▶ **What to work on**
Could you output the listing below word for word, leaving out the pictures?

-------- Source data

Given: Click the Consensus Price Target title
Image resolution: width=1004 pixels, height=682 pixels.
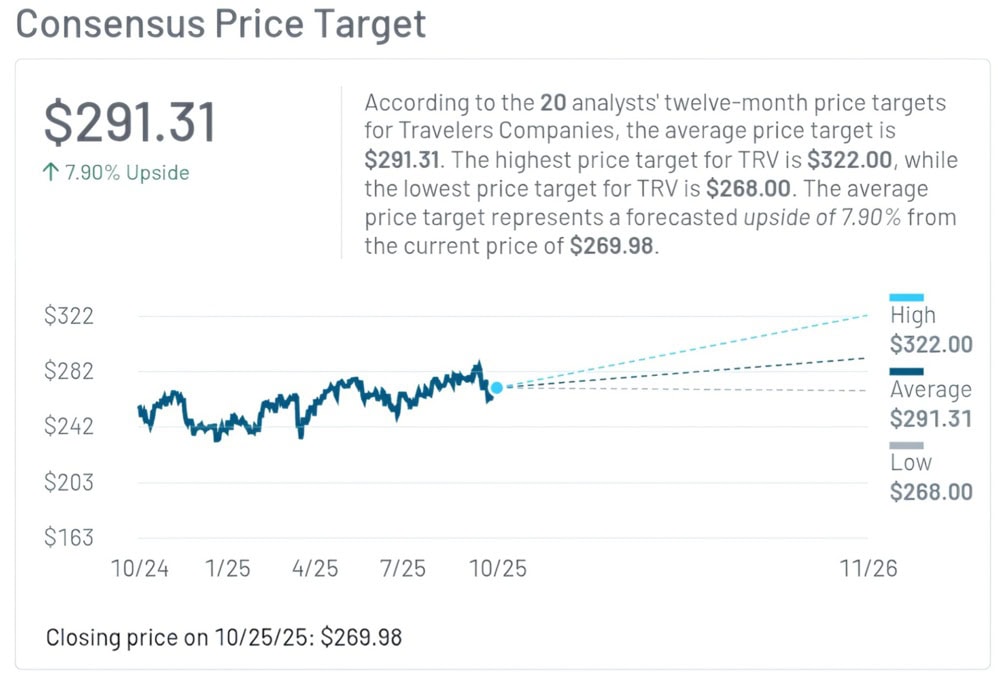Looking at the screenshot, I should tap(221, 24).
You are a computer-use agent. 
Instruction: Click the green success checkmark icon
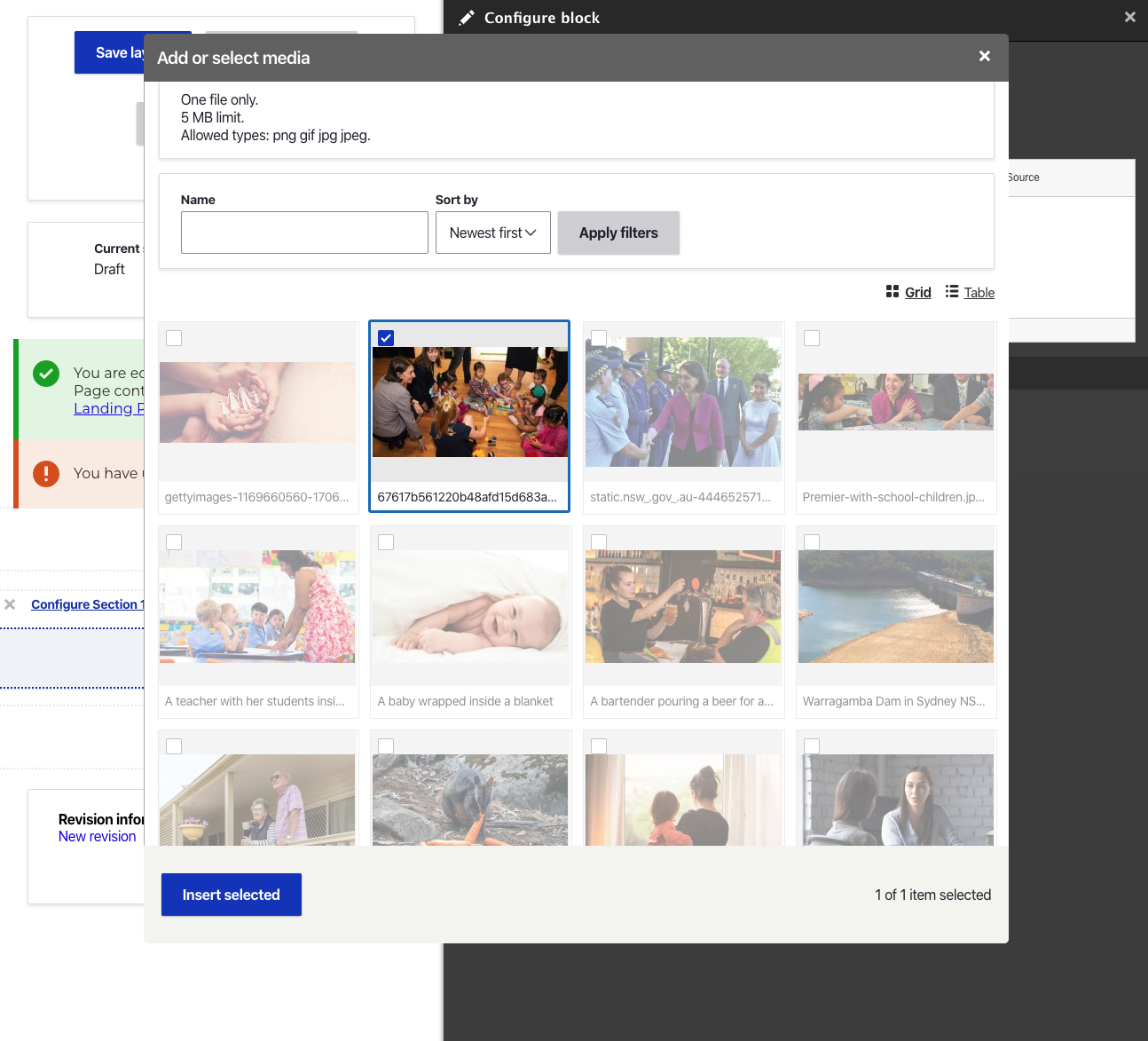click(46, 374)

----------------

▶ **Written answer**
Given: Click the Consensus Price Target title
Image resolution: width=1004 pixels, height=682 pixels.
Looking at the screenshot, I should tap(221, 24).
You are a computer-use agent. 
Instruction: Click the green success checkmark icon
click(46, 374)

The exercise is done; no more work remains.